## What you should do
Count how many of the lines below contain the string "pair" and reply with that number alone.

§ §

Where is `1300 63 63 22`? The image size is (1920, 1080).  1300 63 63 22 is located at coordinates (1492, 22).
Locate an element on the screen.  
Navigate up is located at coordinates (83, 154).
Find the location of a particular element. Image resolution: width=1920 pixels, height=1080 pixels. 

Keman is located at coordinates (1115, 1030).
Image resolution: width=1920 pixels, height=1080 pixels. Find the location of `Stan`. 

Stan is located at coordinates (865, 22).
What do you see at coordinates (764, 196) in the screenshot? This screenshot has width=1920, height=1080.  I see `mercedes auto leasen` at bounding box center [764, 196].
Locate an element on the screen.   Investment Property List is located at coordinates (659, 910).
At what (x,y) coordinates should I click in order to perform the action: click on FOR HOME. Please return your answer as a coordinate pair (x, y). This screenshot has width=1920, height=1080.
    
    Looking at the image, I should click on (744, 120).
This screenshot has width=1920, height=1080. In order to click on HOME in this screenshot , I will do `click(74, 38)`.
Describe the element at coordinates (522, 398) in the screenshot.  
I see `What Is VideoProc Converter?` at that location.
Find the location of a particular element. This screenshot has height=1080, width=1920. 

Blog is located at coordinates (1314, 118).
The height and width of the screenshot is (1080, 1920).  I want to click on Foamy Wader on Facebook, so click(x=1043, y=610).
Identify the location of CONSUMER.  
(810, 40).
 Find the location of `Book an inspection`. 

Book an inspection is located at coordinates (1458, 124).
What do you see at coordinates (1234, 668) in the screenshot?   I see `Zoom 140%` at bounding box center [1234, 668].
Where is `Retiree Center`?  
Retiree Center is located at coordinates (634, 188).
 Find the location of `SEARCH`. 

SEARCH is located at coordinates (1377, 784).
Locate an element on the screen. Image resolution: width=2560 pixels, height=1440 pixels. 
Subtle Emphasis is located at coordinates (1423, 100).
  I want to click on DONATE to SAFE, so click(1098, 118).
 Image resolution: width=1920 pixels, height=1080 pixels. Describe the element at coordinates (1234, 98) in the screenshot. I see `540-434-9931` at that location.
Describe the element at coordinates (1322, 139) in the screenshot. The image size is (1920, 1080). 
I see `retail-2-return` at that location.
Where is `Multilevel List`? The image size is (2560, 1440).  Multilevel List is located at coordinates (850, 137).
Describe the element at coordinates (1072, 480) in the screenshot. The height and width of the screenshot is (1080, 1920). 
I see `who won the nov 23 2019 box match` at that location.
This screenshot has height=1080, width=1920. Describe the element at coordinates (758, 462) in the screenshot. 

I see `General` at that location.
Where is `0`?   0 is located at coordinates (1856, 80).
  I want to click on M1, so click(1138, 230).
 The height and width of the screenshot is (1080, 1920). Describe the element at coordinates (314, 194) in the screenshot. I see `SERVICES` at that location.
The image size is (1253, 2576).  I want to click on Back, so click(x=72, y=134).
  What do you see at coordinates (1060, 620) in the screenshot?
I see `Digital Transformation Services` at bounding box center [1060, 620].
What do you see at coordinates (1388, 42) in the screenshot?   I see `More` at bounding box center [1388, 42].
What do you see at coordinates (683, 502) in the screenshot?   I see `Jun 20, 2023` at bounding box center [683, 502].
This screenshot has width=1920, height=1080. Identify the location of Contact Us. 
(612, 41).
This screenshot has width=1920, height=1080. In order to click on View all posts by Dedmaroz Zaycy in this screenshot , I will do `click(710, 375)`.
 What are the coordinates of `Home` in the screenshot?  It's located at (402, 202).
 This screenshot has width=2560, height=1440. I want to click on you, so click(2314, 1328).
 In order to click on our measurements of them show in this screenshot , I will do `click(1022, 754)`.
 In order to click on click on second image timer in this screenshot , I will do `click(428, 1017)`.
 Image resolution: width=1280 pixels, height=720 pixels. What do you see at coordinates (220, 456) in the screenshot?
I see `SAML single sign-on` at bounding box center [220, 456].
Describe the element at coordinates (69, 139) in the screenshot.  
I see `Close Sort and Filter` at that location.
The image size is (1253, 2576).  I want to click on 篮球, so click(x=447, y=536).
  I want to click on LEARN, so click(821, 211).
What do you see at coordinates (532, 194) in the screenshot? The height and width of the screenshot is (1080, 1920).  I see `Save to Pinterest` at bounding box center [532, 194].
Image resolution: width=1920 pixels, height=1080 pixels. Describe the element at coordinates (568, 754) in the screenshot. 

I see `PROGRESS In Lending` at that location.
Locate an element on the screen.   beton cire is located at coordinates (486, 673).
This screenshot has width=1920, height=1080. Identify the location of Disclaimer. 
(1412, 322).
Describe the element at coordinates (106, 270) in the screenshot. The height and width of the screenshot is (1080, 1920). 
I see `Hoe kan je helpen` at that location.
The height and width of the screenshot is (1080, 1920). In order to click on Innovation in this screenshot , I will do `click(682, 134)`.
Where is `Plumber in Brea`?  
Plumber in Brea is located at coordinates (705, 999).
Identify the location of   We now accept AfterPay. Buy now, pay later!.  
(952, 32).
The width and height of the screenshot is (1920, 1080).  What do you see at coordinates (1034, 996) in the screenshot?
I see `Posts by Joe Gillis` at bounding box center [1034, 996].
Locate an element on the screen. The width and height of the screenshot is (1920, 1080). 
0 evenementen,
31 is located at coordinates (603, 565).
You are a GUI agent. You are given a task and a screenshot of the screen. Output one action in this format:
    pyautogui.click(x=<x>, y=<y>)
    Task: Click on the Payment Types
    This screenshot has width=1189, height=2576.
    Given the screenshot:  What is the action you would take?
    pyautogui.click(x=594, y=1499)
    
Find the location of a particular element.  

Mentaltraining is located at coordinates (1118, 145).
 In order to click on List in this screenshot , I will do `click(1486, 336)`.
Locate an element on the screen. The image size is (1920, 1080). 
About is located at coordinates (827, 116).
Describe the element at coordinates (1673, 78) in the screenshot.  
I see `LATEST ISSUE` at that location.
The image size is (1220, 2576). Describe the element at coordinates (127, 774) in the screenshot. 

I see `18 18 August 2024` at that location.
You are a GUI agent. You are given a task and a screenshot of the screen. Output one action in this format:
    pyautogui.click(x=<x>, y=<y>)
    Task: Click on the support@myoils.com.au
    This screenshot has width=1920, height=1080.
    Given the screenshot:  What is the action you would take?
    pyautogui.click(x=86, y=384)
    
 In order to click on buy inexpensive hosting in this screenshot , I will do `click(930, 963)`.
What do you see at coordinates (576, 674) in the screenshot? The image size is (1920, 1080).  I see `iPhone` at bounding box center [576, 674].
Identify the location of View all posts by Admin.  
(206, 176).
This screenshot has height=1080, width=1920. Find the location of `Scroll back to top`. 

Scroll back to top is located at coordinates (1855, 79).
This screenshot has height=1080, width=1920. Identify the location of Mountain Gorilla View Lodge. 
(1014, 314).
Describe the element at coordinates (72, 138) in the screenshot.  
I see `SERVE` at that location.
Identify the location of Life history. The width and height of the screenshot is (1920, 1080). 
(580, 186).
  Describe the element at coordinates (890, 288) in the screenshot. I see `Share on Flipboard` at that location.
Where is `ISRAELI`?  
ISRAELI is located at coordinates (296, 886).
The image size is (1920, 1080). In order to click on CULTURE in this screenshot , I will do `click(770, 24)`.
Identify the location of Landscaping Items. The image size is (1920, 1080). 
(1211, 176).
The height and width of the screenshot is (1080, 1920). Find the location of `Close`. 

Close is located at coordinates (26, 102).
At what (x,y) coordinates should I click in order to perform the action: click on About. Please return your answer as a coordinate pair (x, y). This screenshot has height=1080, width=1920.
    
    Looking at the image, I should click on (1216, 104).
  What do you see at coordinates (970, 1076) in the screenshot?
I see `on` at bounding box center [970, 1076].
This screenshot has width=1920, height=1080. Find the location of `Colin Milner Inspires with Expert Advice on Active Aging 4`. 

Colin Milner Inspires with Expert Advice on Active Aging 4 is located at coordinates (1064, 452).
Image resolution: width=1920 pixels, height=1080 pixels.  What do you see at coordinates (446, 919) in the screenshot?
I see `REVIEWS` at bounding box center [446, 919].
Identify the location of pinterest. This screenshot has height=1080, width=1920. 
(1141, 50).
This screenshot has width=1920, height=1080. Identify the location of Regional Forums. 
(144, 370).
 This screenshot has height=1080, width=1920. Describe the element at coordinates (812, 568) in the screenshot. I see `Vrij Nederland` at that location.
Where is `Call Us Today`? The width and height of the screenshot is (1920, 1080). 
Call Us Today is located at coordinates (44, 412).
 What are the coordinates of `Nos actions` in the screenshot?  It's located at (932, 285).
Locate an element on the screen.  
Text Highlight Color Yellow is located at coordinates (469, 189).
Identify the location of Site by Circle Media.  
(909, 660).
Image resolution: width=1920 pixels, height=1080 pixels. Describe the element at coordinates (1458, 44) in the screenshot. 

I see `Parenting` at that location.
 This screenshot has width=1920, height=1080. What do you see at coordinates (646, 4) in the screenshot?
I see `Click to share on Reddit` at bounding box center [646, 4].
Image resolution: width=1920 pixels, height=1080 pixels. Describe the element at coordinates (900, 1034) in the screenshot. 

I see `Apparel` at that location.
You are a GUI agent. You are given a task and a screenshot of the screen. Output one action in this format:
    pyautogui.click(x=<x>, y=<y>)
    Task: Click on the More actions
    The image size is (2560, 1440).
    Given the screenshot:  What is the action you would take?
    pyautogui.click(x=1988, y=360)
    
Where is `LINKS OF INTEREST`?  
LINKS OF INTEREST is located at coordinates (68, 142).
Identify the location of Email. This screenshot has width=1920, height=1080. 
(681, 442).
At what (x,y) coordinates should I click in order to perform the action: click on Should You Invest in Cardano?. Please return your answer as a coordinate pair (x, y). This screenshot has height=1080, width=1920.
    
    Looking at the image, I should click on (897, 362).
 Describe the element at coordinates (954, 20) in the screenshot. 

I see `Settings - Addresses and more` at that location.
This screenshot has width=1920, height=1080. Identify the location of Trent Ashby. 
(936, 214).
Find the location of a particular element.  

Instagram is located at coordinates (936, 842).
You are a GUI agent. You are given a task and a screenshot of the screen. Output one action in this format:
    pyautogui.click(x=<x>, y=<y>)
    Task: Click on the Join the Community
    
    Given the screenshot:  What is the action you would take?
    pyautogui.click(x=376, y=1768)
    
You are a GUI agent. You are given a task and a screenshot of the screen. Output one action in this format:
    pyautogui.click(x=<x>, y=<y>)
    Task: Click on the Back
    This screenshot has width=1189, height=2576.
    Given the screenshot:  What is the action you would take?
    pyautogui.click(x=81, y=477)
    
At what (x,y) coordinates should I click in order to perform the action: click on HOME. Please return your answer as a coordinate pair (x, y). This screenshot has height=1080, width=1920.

§ §

## Solution to this problem
4